The Adventures of a Roman Slave
Page 62
“And Constantinople, you’d want to come with me?”
I realized then that this is what she’d intended all along. Sell her brother to Druce, end her mother’s life (or hope it came to its own inevitable conclusion), and take advantage of what must seem to her a rare opportunity: to have in her power a young, ignorant, yet potentially powerful Phannic woman. She’d never met a Phanne she couldn’t control, and would have no doubt of her ability to do the same with me. Even Maerlin had run from her when young, rather than stay within her reach.
“I don’t know why you speak of making our fortunes in Constantinople,” I said.
Tanwen raised a brow.
“Gold and silver are easy enough to come by,” I went on, and flicked a fingertip against my silver goblet to show what I thought of it. “Tanwen, we could conquer the Eastern Roman Empire. Together we would be an unstoppable force.” I took on the role of persuader, hoping it would make my lies more believable. “We’d have the emperor prostrate before us, begging for our visions and the secrets of his enemies. I know I’m untrained and a bit . . . well, out of control, but with your guidance I could harness my powers, and together we could rule this miserable shit-smear of a world.” I was guessing she’d want me to think myself capable of being her equal, which, given her much greater powers, would make it easy for her to keep control of me. I wouldn’t rebel, if I had nothing to rebel against and thought myself her respected partner. Tanwen had her petty vanities, but her pride, I’d noticed, took a distant second to getting what she wanted. She was admirably pragmatic in that way, and all the more frightening for it.
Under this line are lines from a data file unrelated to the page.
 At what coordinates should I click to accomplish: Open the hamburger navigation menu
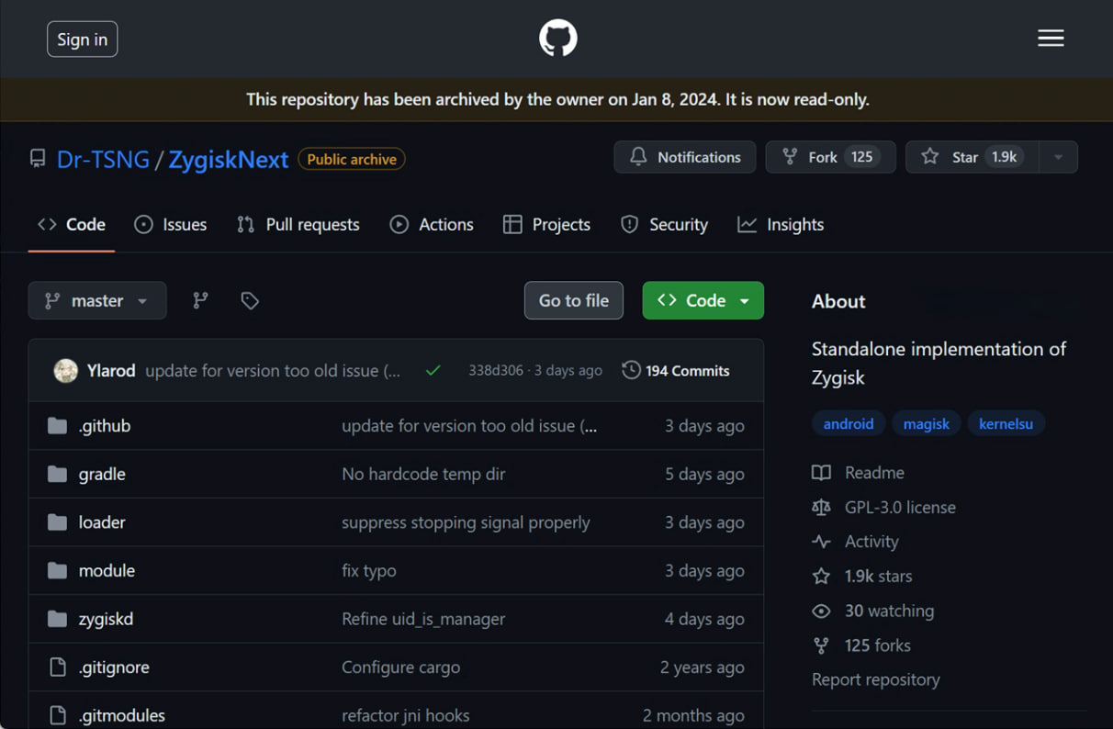coord(1051,39)
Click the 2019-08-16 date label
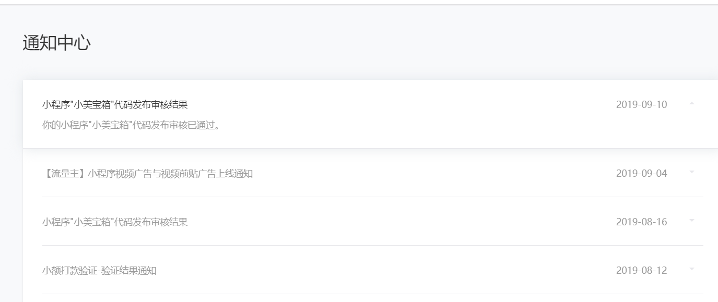The height and width of the screenshot is (302, 718). click(x=641, y=222)
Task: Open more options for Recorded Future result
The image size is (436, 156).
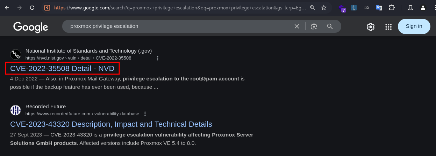Action: pos(145,114)
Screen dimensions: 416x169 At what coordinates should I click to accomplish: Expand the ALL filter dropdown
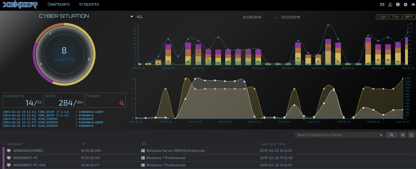(137, 17)
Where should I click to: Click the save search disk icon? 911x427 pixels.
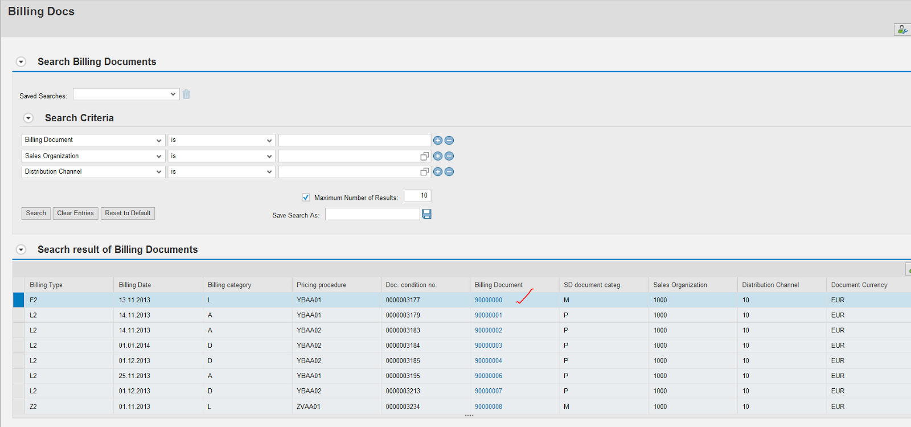[x=426, y=214]
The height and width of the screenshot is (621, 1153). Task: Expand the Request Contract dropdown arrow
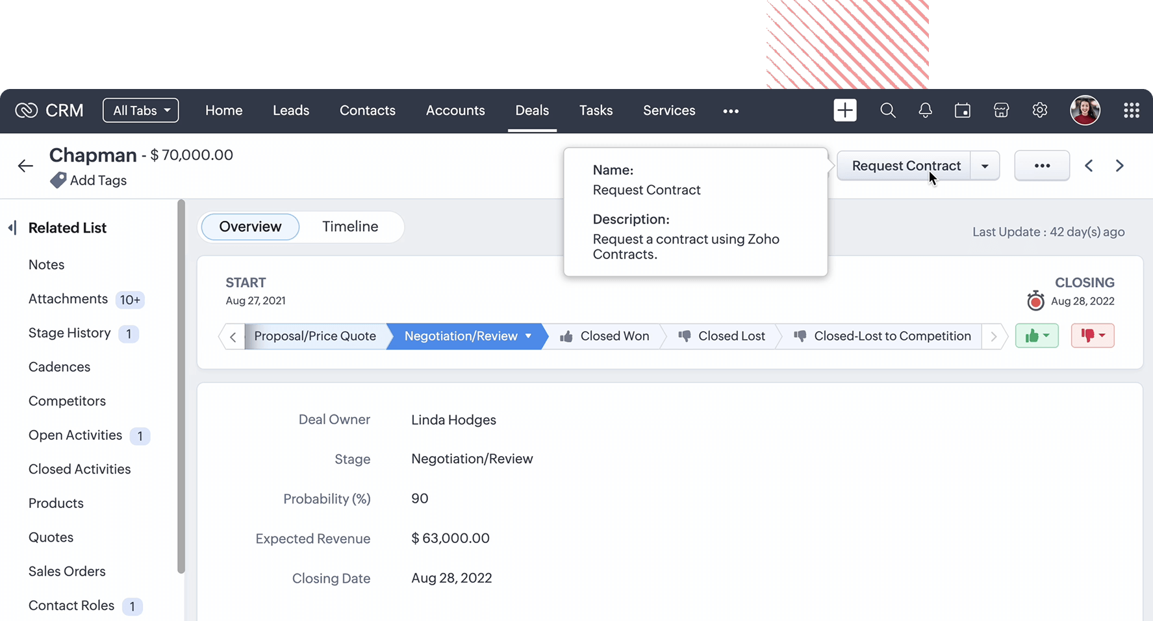point(985,166)
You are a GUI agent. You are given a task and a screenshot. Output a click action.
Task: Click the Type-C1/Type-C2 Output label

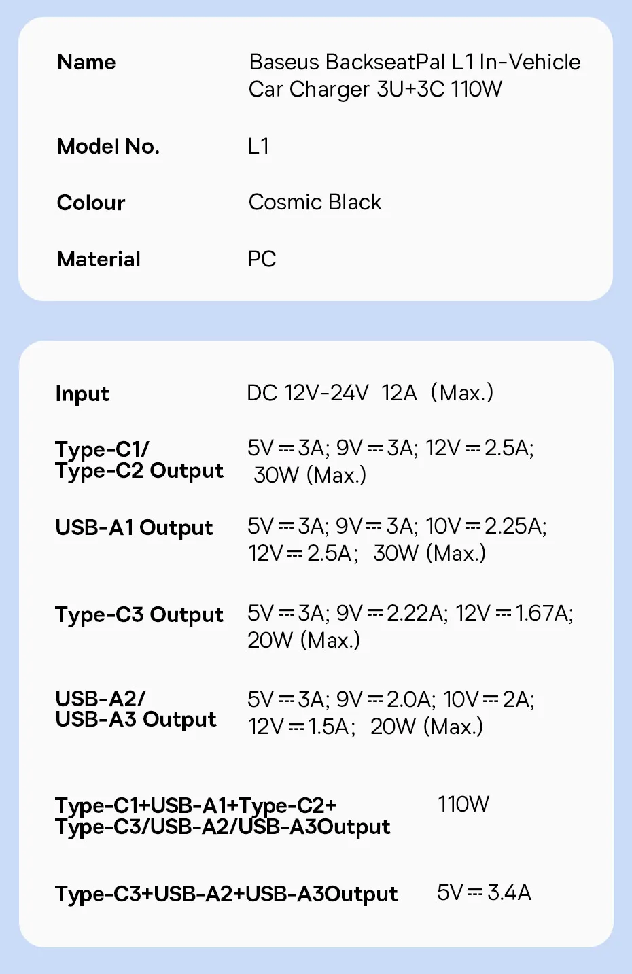(x=139, y=460)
Tanwen breathed out a sound halfway between a sigh and a laugh. “You don’t know how relieved I am to hear you echo my very thoughts.”
“When do we leave?”
“I have a man at Fort Seiont who will send word when a suitable trading ship comes into port. There aren’t many at this time of year, but there are still a few willing to brave the winter seas. Better to risk a sea voyage than to go by land, and put ourselves at the mercy of barbarians.”
“So it could be a week, it could be a month. We can send a message for my friend to meet us with the dog, at Fort Seiont. They’re good bodyguards, and I’d hate to travel without them.”
Tanwen put on a worried frown. “We dare not delay for them. With winter closing in, we may only get one chance to leave. If your friend’s not there by the time we find a ship . . . ?”
I knew then that she had no intention of sending a message to Corinium. She wanted to know if I was going to be stubborn, and make a problem of it when Terix was not at the fort to meet us. “I’ll leave a message saying where we’ve gone. He’ll catch up. It’s easier for a man to travel, than a woman. I’m not going to give winter a chance to trap me here.”
Tanwen leaned forward and grasped my hands, sending a surge of warmth up my forearms. She beamed at me, her eyes twinkling. “Nimia, I am so happy. I feel as if the dreams of a hundred years are finally about to come true. You don’t know how I’ve longed to leave this place; it was only duty to my mother that kept me here. You and me, with a couple of acolytes to act as maids, and your friend and dog for protection: we’ll take on the world.”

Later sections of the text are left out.